Journal

Le théâtre comme espace de l’Autre

Regards de la dramaturge

À propos de la Saison 19-20

Raconter notre histoire, c'est raconter notre époque, ses échappées poétiques mais aussi ses crispations identitaires. Et ouvrir le champ de l’Autre. Oui, les artistes de la Saison 19-20 de la Comédie de Genève parlent avant tout de cela, de l’altérité qui fonde notre humanité, de la rencontre avec l’Autre qui permet de se soustraire à l’enfer de l’identique.

Dans la Grèce du Ve siècle avant J.-C. qui a vu naître l'art dramatique, Dionysos, dieu du théâtre, est aussi emblématiquement le dieu qui incarne la figure de l'Autre – de l'étranger, du vagabond –, celui des habitants de l'Olympe qui personnifie et valorise la différence. L'altérité détermine ainsi l’essence même du théâtre, elle en est à la fois l'origine et l'horizon.

Plus encore, l'altérité en constitue le fonctionnement intrinsèque. Le théâtre est en effet l’espace de l’Autre parce qu’il propose un dispositif singulier et irremplaçable : dans un espace partagé et réel – celui où artistes et public sont en présence, ici et maintenant, dans un même lieu, – apparaît un espace virtuel qui est l’espace de la fiction. L'actrice ou l’acteur a beau être là, devant moi, parfois tout près, ils peuvent même briser ce qu’on appelle le 4e mur (ce mur invisible qui sépare la scène de la salle) et s’adresser à moi, me parler, voire me toucher, ils évoluent néanmoins dans un espace séparé du mien, différent de l’espace de mon quotidien, un espace autre qui devient espace de l’Autre – de son imaginaire, de son histoire, de son discours, de sa sensibilité. Advient alors une expérience à nulle autre pareille, une expérience qui permet d’être ensemble mais séparés, et de se laisser ainsi traverser par une rencontre.

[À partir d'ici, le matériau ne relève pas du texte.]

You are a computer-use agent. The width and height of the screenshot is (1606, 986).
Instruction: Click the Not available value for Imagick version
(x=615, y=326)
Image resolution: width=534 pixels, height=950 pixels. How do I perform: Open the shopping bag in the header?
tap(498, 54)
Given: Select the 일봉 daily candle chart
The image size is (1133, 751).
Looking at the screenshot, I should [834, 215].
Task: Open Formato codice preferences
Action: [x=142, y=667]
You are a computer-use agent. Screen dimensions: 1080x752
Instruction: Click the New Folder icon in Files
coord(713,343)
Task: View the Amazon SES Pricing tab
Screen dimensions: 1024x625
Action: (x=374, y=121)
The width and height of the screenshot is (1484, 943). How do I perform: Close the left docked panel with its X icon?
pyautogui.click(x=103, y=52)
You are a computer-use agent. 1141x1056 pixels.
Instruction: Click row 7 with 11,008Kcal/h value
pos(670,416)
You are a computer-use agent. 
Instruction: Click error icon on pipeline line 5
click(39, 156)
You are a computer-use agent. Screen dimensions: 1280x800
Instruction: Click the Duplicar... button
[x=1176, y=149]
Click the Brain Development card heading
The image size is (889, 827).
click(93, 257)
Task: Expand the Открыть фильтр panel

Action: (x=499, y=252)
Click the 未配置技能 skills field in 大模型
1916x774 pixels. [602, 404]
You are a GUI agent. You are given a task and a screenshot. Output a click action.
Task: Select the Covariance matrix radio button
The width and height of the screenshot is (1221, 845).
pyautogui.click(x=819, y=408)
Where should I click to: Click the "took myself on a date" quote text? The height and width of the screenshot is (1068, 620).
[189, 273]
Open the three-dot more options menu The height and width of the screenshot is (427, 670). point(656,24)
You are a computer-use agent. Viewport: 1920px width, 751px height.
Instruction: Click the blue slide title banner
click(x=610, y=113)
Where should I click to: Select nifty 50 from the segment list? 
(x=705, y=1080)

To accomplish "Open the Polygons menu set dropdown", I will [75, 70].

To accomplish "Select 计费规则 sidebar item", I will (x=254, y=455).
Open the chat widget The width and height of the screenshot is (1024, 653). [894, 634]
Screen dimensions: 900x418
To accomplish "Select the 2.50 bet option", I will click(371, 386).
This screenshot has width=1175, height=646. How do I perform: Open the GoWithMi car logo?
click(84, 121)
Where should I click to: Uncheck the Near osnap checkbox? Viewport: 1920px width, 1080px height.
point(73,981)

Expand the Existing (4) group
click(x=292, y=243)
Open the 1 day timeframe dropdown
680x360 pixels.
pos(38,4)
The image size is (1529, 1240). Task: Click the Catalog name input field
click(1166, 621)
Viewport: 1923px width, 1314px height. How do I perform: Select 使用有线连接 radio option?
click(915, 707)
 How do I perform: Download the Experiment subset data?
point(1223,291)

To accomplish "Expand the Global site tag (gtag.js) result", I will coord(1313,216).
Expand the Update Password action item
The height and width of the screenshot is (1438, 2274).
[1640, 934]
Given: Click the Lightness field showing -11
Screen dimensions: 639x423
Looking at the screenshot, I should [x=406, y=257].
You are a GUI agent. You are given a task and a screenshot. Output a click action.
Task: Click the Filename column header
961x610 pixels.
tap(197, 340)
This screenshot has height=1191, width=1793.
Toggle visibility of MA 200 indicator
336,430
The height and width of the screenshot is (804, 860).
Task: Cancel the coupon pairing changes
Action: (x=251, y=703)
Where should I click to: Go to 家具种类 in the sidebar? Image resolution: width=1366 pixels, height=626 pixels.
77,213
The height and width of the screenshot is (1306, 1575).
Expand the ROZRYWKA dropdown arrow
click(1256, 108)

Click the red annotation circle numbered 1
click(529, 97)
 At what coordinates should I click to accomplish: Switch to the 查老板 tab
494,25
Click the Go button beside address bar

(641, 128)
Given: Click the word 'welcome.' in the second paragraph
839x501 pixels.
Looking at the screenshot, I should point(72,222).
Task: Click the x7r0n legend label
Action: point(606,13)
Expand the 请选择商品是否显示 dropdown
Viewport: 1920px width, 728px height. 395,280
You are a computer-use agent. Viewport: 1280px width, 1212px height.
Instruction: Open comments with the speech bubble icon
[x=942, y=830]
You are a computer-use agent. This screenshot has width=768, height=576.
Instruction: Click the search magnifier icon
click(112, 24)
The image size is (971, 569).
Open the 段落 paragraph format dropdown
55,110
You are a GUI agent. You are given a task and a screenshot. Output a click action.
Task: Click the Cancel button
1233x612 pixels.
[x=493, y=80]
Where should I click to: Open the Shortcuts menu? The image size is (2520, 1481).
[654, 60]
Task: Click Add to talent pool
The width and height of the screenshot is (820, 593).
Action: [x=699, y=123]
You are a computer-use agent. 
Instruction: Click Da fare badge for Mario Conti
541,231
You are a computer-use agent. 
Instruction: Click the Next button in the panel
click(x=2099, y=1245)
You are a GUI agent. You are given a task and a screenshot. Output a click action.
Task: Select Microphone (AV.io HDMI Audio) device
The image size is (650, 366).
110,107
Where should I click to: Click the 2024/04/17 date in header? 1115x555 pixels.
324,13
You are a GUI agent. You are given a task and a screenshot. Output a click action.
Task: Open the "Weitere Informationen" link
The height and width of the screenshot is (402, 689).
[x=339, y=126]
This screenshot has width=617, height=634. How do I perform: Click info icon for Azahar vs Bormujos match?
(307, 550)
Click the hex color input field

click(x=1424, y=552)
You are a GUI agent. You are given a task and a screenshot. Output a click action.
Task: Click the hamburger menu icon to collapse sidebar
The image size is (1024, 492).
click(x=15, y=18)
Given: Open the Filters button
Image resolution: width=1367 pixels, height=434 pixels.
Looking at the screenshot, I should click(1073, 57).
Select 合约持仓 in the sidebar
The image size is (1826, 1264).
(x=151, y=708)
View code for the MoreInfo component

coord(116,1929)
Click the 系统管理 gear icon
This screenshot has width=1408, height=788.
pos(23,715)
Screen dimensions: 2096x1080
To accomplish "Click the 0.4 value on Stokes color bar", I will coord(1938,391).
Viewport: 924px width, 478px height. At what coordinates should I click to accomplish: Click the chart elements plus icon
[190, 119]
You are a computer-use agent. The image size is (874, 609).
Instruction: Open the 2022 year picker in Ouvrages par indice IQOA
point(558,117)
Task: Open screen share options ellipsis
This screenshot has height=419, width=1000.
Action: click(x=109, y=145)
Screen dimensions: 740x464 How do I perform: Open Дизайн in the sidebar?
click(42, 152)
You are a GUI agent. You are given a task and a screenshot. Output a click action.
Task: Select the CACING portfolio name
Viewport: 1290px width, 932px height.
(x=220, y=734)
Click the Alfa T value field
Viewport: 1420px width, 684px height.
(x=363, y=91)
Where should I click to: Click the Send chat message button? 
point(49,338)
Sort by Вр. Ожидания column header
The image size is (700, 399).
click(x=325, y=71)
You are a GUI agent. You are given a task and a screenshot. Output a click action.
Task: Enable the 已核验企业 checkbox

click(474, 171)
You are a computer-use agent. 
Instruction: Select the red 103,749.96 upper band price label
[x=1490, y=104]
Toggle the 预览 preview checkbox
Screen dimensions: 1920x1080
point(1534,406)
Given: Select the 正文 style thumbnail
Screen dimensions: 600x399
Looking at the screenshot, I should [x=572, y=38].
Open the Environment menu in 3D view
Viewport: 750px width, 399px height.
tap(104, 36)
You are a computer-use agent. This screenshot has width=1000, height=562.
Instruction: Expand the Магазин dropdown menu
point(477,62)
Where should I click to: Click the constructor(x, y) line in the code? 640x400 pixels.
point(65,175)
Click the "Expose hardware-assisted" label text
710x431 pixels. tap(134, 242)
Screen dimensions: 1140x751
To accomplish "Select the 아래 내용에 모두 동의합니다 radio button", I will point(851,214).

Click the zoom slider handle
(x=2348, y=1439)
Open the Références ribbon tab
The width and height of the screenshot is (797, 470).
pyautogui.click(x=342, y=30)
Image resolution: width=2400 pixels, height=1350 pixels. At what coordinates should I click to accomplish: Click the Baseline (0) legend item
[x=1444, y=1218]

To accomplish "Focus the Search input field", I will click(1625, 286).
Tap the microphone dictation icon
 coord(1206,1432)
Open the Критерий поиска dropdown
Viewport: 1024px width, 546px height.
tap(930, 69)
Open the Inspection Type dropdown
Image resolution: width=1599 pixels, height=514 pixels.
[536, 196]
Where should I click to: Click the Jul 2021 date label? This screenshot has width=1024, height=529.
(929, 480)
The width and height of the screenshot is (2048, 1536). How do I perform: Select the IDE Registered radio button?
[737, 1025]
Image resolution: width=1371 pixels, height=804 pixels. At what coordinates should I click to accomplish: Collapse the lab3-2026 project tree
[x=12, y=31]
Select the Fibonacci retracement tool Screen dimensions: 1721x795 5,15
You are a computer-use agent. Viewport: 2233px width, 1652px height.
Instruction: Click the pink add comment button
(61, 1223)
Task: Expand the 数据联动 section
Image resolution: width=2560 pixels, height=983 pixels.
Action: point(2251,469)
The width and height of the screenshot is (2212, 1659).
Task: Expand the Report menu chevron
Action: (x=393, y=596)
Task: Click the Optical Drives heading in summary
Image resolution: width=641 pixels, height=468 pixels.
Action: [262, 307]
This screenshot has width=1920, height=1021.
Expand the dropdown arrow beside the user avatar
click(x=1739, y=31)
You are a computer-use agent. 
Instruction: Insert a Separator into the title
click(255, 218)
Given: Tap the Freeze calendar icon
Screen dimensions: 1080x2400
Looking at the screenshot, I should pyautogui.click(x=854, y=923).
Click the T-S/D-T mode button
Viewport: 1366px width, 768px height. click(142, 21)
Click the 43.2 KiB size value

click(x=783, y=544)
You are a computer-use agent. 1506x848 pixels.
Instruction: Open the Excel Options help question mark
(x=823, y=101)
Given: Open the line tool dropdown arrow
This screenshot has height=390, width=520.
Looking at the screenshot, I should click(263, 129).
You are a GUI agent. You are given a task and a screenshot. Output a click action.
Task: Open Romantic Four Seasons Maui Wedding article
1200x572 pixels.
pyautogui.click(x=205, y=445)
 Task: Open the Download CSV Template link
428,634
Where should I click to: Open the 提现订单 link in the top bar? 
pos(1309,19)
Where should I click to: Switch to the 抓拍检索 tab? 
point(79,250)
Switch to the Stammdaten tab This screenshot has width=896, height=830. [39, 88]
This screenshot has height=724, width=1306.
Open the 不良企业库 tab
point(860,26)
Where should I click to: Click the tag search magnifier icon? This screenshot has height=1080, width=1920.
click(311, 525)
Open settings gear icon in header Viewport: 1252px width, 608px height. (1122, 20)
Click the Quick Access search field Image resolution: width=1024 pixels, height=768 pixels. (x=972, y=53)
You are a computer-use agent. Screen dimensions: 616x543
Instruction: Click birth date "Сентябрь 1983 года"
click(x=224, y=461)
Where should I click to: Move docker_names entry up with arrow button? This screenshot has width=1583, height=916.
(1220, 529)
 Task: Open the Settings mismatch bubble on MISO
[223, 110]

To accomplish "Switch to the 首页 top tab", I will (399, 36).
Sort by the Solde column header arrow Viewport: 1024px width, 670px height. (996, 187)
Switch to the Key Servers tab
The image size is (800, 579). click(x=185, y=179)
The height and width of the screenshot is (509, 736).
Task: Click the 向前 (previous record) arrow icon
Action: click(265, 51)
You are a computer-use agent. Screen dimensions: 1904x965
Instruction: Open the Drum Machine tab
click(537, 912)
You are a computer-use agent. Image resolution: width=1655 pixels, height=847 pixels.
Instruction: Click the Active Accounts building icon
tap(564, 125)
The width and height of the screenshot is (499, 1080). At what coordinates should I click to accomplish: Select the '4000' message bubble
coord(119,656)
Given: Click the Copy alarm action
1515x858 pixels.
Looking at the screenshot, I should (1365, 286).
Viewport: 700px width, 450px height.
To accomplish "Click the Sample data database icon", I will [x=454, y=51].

Raconter notre histoire. Saison 2.

Alors, pour cette saison 2, nous vous proposons autant de traversées – théâtrales, musicales, chorégraphiques – qui nous préservent d’un repli triste et stérile dans nos frontières tant intérieures, culturelles, que géographiques.

Ensemble, réinventons avec Alain Platel le Requiem de Mozart en le nourrissant d’influences musicales venues du jazz et d’Afrique de l’ouest.

Allons avec Christiane Jatahy dans des camps de réfugiés, des lieux de transit – en Grèce, en Palestine, au Liban, en Afrique du Sud, en Amazonie –, retracer l’odyssée de femmes, d’hommes et d'enfants qui ont tout quitté à la recherche d’un lieu où se reconstruire.

Redécouvrons autrement la chanson de variété et la danse disco.

Redisons ensemble, encore et encore, les écueils de l’homophobie.

Interrogeons-nous sur le sens et les contresens des missions de pacification en Afrique.

Réfléchissons aux effets du populisme, ici, en Suisse, avec Maya Bösch.

Et réjouissons-nous aussi, avec Pippo Delbono, réjouissons-nous, simplement, de nos différences.

Le théâtre, messager de l’Autre.

Théâtre et démocratie s’inventent plus ou moins en même temps. Peut-être cela fait-il du théâtre un lieu par excellence pour la défendre, cette démocratie, bec et ongles.

Un lieu pour refuser, avec force et plus que jamais, les discours – exclusifs et excluants – qui postulent l’identité plutôt que l’altérité, le Même plutôt que l’Autre.

Un lieu où résister à la tentation d'un « Nous », quel qu'il soit, qui s’opposerait à « Eux », les autres, tous les autres, qui, du fait de leur genre et leur orientation sexuelle, leur appartenance religieuse ou culturelle, leur couleur de peau, leurs opinions politiques, ne seraient pas comme « Nous ».

Un lieu pour combattre l’intégrisme, tous les intégrismes. Y compris, comme les nomme Delphine Horvilleur dans son livre Réflexions sur la question antisémite, les « intégristes de l'intégrité » qui fantasment une complétude que l’autre, par sa différence, viendrait menacer. Sans doute l’intégrisme le mieux partagé, par des religieux comme par des laïcs, par des gens de droite comme de gauche, « d’en haut » comme « d’en bas ».

Grâce à son dispositif particulier qui ne cesse de nous rappeler cette présence de l’altérité qui fait notre richesse, le théâtre a plus que jamais pour mission de briser les polarisations, les oppositions binaires et les simplifications, afin d’ouvrir des voies transversales pour penser le monde. Nous voulons un théâtre qui, à l'image de Dionysos, dieu du théâtre et de l'altérité, soit un messager de l'Autre. Notre saison sera donc dionysiaque, opiniâtrement et obstinément dionysiaque.